(Host) Global warming and big changes in the economy could threaten Vermont’s future.
But experts say those challenges also might be the catalyst that helps the state focus on its strengths and build stronger communities.
VPR’s Jane Lindholm reports.
(Lindholm) Change has been a constant throughout Vermont’s history.
And people have often debated at critical stages whether the state is prepared for it.
With demographic shifts, environmental challenges and a recession under way, many observers say Vermont has reached a turning point.
Longtime Vermont Life Editor Tom Slayton says Vermont has no choice but to adapt.
(Slayton) "The question in my mind is not can we stop change, because we can’t. But can we shape change, can we influence the rate of change? Those are the key questions for me.”
(Lindholm) Slayton says nearly every state thinks of itself as unique. He says what makes Vermont stand out is its small communities. Because they’re small, people tend to work together.
University of Vermont political scientist Frank Bryan says that history can be a key to the state’s future.
(Bryan) "If we can somehow figure out a way to live small on a humane scale in little communities, we can continue what I think is a wonderful, enviable lifestyle that’s recognized as special and different.”

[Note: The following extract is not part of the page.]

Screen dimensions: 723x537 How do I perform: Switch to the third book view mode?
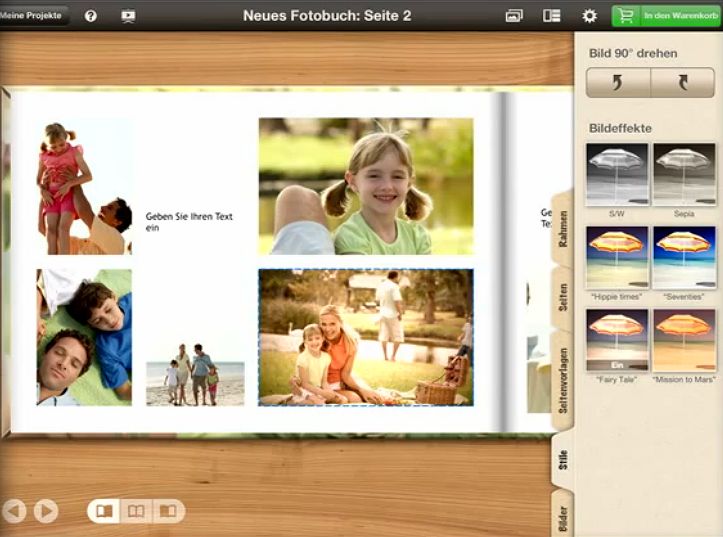168,511
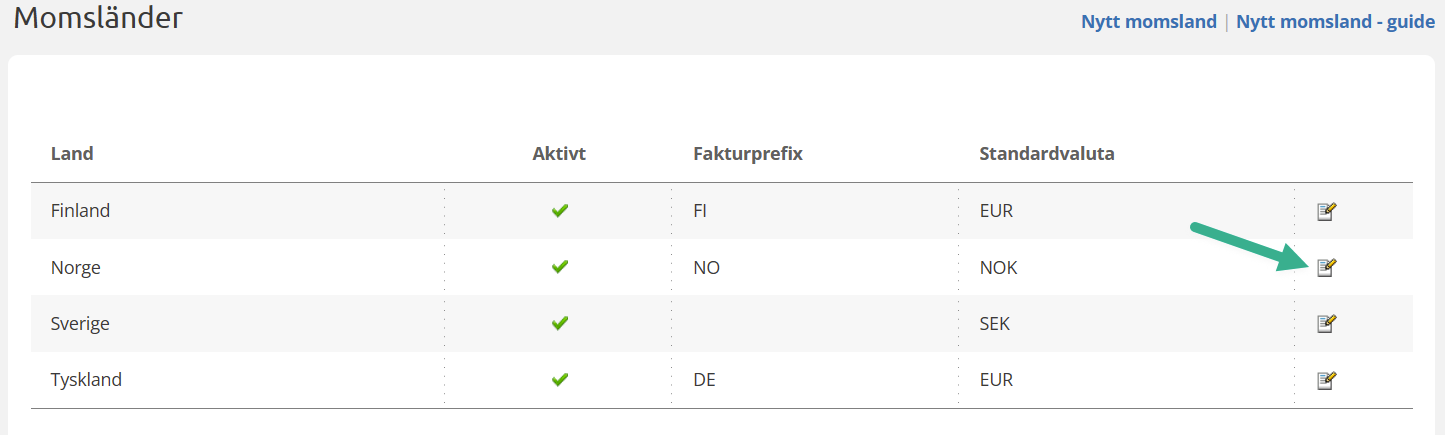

(Lindholm) But accomplishing that goal is not without obstacles.
Vermont’s reputation is closely linked to the environment and to its working landscape.
But dairy farms are disappearing and pollution is still a problem.
Pat Parenteau of Vermont Law School says the state’s strong environmental ethic has begun to fade.
(Parenteau) "You can’t wait until you’re hungry to plant a garden. If you’re going to realize energy efficiency, land-use efficiency, you have to make investments. And we’re not currently making those investments.”
(Lindholm) Farming may also be in the midst of a transformation. For years, farmers have focused on dairy. But Hardwick businessman Andrew Meyer says they need to diversify.
(Meyer) "We strongly believe that there’s tremendous potential for diversification in agriculture in Vermont. Part of that, in order for the farmer to benefit, we need to create an infrastructure for that raw product to be processed in Vermont.”
(Lindholm) The experts say Vermont will have to continue to borrow from its history if it is to prosper in the future.
They say the state’s political heritage fosters cooperation and communication – and that’s what will be needed in the years to come.